Best & Brightest: Community College Grad Competes with the Best

In an auditorium brimming with a sea of the country’s brightest young scholars attending prestigious universities like Georgetown and the University of California, Berkeley, Tiffany Dang recalls looking around, and asking herself, “What am I doing here? Am I really at their level?”

Dang, a recent graduate from City College of San Francisco, was the only student from a community college to win this year’s National Security Education Program Award, which she accepted during a ceremony in Washington, D.C., this June. It was an honor that also included scholarship money worth $20,000 to study one year at Nanjing University and Beijing University in China. 

The application process was complex and rigorous, but Dang’s NSEP advisor, Sue Light, former Dean of International Relations at City College of San Francisco, saw her true potential.

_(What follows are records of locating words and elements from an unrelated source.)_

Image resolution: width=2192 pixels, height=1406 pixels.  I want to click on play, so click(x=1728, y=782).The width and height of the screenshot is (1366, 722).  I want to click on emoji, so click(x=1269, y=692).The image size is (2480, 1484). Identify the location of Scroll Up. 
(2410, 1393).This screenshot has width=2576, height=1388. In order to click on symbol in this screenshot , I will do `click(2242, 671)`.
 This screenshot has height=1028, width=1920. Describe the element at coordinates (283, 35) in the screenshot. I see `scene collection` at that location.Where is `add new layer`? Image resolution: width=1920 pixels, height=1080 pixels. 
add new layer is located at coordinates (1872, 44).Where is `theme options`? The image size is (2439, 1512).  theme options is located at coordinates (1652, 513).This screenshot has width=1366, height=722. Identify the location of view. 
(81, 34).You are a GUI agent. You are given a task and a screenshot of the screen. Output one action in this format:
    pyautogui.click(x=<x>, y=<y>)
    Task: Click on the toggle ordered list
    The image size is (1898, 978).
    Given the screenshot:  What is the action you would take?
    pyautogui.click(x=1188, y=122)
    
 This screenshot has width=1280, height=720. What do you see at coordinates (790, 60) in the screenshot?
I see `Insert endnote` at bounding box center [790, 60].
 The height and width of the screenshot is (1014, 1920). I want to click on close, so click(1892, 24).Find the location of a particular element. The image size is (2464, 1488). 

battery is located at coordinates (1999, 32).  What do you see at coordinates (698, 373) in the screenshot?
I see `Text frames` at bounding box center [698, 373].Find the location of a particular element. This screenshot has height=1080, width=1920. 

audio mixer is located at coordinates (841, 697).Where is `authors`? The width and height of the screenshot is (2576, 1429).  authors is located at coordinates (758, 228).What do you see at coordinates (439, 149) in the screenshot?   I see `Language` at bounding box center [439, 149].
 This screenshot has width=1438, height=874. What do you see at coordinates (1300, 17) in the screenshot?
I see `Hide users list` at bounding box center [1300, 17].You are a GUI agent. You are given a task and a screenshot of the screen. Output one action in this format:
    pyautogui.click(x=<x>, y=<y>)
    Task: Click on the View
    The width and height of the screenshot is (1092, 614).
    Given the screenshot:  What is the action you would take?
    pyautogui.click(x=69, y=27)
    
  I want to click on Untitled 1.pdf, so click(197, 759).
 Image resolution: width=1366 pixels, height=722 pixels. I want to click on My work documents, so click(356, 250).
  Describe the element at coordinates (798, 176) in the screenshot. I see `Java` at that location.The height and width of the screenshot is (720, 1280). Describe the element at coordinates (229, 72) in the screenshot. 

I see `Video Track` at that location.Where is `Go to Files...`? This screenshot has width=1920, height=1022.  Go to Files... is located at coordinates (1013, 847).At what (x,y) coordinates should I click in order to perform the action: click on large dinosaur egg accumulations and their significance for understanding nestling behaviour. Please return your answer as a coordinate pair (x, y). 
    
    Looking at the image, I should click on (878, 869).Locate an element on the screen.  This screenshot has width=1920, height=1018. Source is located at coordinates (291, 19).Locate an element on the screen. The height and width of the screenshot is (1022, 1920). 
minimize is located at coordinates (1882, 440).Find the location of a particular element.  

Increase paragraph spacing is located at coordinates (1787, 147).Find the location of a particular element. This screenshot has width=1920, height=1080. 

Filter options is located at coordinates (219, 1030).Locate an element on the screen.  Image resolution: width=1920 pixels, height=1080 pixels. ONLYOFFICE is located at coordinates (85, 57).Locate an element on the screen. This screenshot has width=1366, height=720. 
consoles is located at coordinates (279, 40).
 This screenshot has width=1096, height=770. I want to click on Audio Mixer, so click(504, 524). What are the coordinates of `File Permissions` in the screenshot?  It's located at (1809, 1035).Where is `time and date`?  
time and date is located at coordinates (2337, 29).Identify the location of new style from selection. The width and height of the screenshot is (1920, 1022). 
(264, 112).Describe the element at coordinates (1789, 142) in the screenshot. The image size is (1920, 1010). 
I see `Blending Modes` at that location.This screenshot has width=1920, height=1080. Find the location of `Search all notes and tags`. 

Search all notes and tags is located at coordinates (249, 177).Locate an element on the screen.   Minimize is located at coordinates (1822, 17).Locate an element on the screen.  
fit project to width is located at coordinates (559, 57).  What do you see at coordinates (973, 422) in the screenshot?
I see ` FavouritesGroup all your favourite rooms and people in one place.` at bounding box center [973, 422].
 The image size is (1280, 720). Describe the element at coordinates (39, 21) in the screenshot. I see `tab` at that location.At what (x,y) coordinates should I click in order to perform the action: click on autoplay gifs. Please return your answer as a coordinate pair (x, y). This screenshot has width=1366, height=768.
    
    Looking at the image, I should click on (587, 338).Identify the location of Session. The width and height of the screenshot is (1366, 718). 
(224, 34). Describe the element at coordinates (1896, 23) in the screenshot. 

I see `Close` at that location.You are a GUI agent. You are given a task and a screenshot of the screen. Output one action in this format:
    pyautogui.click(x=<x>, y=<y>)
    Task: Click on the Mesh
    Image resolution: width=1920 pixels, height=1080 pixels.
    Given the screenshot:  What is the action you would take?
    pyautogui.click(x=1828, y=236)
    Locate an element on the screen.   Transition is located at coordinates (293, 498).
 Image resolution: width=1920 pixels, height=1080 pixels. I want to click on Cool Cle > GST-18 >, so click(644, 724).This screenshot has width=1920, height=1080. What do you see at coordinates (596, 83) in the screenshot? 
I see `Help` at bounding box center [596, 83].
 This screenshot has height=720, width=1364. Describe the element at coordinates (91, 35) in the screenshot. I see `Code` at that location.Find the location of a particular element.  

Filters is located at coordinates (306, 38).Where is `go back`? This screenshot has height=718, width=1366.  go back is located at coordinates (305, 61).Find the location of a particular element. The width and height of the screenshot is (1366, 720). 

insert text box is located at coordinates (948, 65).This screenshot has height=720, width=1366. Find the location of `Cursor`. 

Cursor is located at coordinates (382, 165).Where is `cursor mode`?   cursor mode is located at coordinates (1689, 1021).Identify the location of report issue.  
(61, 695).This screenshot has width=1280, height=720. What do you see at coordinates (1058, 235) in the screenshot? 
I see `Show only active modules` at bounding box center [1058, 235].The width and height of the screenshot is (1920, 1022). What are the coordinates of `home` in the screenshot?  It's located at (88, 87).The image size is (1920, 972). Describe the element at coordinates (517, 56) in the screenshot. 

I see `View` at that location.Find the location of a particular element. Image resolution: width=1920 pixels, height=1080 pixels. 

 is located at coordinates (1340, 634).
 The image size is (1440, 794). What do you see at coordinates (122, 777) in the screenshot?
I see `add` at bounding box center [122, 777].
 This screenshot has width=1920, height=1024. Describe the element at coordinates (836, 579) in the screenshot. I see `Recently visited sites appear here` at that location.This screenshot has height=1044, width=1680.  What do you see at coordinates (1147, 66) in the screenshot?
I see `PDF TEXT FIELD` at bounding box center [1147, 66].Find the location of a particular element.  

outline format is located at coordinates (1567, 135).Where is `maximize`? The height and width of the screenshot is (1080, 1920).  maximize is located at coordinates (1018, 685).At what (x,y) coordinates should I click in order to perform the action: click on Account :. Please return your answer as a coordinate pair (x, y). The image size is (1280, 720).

“She’s a very bright girl and focused. If she has an idea that she is going to do something, she will,” Light says, also noting that this experience to study abroad is an enormous benefit to community college students like Dang. “I know we have very brilliant students here, and we don’t have a lot to offer them, except helping them get into good universities. Something like this really brings them out of the woodwork.”

Dang, 22, who is now enrolled at UC Berkeley’s International Relations program as a junior, will begin her studies in China this spring.

Although Dang was born and raised in San Francisco, her parents are Chinese, and they lived in Cambodia until they immigrated to the United States before she was born. As a child of immigrants, Dang has seen her family struggle to make ends meet. Her parents took on menial jobs as dishwashers, babysitters and store clerks — any job that required minimal English language skills.

“Even though they tried to go to the community college and learn English, they couldn’t stay in class because of the work load at home and trying to make a living at the same time,” Dang says. “They understand some English, but hope that their kids can assimilate, so it could help out in the future.”

Winning the NSEP award and heading to China in the Spring will give Dang the cultural and business experiences, and language skills (she hopes to be fluent in Mandarin when she returns to the United States) to pursue her goal to work towards policy changes for Asian Americans.

“I think the Asian American population is very much underrepresented in the United States,” Dang says. “Especially in politics.”

She points out that since China has been in the forefront of global economics, people are just starting to notice it and other Asian countries. 

“I guess we’ve used that momentum to get attention for Asian Americans, (because there is) the whole ‘model minority’ myth. But, there are actually a lot of people that need help,” she says.

Dang spent many of her high school years working two jobs and going to school.  She worked at a restaurant during the weekend, and during the school week was a mentor at an after school program, where 95 percent of the children were first-generation Chinese Americans.

“I taught the (children) community service skills, community building and public speaking, which was to build their confidence — making them more well-rounded as they grow up, because they are not exposed to a lot of things at home,” Dang says.

But growing up, Dang remembers her father educating her about world politics as they watched the news together.  

“He talked about politics and international relations between the United States and Asian countries,” she says. “I didn’t know what he was talking about, but I listened. That’s part of the reason I got interested in international law. I want to give back to my community.”